→ READING TEXT
· · · · ·
The book of Stephen Hawking I read while still being in secondary school, the book by Brian Greene is a lot more thorough and is probably one of the best accessible books on the big theories of physics: Relativity and Quantum Mechanics and how they can be unified using String Theory.

The Illustrated A Brief History of Time/The Universe in a Nutshell

The Elegant Universe: Superstrings, Hidden Dimensions, and the Quest for the Ultimate Theory

Quantum Computation and Quantum Information

Superconductivity, Superfluids, and Condensates

During my years as an undergraduate at Ghent University I was very fascinated by theoretical works. I collected some standard works on fairly advanced topics. Most of them I didn't read from A to Z but all of them where covered in courses I took. As the list of topics suggest they align with some cutting-edge areas such as Superconductivity and Quantum Information Theory.

Towards graduation (2006-2008)

While approaching graduation I finally asked myself the question what options there were for me after graduation. During my first Master I took a course Computational Solutions to Wave Problems, which introduced some of the most important numerical algorithms to solve complicated physical problems. Siam's Top 10 algorithms of the 20th century were mostly covered in this course. Especially the Fast Multipole Algorithm and Fast Fourier Transforms and Krylov Subspace Methods proved very useful during my thesis dissertation where I tried to solve the wave problem is a Nuclear Fusion Reactor (Tokamak).
· · · · ·
→ EXTRACTED ENTRIES

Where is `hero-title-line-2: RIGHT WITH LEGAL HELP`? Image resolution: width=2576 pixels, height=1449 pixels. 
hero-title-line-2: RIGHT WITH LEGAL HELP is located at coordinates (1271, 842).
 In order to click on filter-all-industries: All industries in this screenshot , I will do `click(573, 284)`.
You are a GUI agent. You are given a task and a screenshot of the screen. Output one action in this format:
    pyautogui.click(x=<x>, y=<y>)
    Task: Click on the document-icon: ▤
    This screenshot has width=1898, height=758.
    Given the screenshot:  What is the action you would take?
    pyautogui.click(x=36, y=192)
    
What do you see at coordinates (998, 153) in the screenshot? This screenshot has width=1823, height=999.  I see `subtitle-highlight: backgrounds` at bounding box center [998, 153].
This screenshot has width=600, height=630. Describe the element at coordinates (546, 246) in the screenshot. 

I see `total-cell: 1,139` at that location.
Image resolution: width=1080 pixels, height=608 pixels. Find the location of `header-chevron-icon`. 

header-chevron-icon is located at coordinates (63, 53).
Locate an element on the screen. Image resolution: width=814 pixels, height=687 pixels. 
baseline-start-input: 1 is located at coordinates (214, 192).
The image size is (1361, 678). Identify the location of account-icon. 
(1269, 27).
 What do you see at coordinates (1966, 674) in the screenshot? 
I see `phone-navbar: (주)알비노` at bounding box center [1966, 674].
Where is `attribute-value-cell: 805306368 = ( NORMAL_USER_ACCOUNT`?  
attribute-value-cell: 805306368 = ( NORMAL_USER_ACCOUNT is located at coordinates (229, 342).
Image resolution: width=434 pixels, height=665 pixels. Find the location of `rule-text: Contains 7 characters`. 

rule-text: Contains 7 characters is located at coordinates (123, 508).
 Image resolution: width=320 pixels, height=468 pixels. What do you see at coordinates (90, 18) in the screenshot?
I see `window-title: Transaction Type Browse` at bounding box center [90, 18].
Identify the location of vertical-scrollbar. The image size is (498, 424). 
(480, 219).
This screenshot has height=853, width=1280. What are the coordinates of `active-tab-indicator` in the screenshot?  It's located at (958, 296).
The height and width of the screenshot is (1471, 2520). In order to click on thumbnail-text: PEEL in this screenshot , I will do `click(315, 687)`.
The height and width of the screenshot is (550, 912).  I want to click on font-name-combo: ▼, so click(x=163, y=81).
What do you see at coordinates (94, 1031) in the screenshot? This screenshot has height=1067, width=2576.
· · · · ·
→ EXERCISE TASKS
• 1. Answer from the physics reading text:
(a) At which university did the writer study as an undergraduate?
(b) What years are given for the period "Towards graduation"?
(c) In what kind of reactor was the wave problem of the thesis dissertation?
• 2. Please repeat the physics reading text between "During my years" and "Quantum Information Theory.", inclusive.
Use the physics reading text alone.

→ TASK-BY-TASK RESULTS
• 1.
(a) Ghent University
(b) 2006-2008
(c) A Nuclear Fusion Reactor (Tokamak)

• 2.
During my years as an undergraduate at Ghent University I was very fascinated by theoretical works. I collected some standard works on fairly advanced topics. Most of them I didn't read from A to Z but all of them where covered in courses I took. As the list of topics suggest they align with some cutting-edge areas such as Superconductivity and Quantum Information Theory.